Pixel coordinate grounding data
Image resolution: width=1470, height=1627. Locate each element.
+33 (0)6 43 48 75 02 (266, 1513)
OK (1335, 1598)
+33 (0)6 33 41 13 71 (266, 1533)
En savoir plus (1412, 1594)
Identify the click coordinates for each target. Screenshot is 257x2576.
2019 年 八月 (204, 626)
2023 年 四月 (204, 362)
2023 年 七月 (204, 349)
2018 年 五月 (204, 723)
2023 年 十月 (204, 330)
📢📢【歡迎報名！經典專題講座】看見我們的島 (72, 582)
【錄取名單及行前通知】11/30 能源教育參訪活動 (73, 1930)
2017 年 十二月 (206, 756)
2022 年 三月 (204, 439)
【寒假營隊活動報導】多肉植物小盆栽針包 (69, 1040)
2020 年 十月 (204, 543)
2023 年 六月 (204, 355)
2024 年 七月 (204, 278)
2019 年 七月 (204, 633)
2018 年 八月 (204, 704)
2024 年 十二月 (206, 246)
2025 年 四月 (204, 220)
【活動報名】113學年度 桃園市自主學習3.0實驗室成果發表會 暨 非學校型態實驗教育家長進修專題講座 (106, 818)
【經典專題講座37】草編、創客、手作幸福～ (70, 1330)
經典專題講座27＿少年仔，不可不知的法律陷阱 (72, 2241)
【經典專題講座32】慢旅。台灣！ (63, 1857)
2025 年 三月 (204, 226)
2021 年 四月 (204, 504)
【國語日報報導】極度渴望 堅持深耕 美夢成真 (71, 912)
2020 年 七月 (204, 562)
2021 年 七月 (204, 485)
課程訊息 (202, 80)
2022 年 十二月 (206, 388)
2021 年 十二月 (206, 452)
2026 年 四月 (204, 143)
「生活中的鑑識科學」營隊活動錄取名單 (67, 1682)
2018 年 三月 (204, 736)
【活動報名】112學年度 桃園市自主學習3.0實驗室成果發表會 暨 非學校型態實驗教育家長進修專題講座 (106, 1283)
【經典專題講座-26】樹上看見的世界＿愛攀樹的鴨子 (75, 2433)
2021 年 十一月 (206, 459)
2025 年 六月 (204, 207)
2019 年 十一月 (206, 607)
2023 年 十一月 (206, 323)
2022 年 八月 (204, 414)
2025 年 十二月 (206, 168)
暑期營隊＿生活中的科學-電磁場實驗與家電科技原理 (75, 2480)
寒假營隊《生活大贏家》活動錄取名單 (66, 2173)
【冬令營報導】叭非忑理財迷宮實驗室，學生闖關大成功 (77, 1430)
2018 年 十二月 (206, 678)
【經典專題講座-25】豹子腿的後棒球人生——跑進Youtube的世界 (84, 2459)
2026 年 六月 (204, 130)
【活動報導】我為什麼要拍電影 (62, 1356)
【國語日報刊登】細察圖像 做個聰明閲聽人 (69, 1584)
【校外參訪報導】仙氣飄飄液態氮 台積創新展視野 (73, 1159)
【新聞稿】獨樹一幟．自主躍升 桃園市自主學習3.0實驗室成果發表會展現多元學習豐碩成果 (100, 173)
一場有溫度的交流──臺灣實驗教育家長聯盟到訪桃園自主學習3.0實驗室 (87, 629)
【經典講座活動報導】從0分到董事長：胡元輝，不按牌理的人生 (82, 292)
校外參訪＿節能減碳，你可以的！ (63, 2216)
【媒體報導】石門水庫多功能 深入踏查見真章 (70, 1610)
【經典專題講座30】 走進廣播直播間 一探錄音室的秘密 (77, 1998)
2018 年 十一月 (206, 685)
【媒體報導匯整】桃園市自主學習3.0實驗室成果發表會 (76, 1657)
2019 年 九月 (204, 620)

__TRY IT__: Please print exactly what appears from the first line of the data through the line with "課程訊息 (202, 80)", including both of those lines and nothing past them.

__WRITTEN REPLY__:
Image resolution: width=1470, height=1627. Locate each element.
+33 (0)6 43 48 75 02 (266, 1513)
OK (1335, 1598)
+33 (0)6 33 41 13 71 (266, 1533)
En savoir plus (1412, 1594)
Identify the click coordinates for each target. Screenshot is 257x2576.
2019 年 八月 (204, 626)
2023 年 四月 (204, 362)
2023 年 七月 (204, 349)
2018 年 五月 (204, 723)
2023 年 十月 (204, 330)
📢📢【歡迎報名！經典專題講座】看見我們的島 (72, 582)
【錄取名單及行前通知】11/30 能源教育參訪活動 (73, 1930)
2017 年 十二月 (206, 756)
2022 年 三月 (204, 439)
【寒假營隊活動報導】多肉植物小盆栽針包 (69, 1040)
2020 年 十月 (204, 543)
2023 年 六月 (204, 355)
2024 年 七月 (204, 278)
2019 年 七月 (204, 633)
2018 年 八月 (204, 704)
2024 年 十二月 (206, 246)
2025 年 四月 (204, 220)
【活動報名】113學年度 桃園市自主學習3.0實驗室成果發表會 暨 非學校型態實驗教育家長進修專題講座 (106, 818)
【經典專題講座37】草編、創客、手作幸福～ (70, 1330)
經典專題講座27＿少年仔，不可不知的法律陷阱 (72, 2241)
【經典專題講座32】慢旅。台灣！ (63, 1857)
2025 年 三月 (204, 226)
2021 年 四月 (204, 504)
【國語日報報導】極度渴望 堅持深耕 美夢成真 (71, 912)
2020 年 七月 (204, 562)
2021 年 七月 (204, 485)
課程訊息 (202, 80)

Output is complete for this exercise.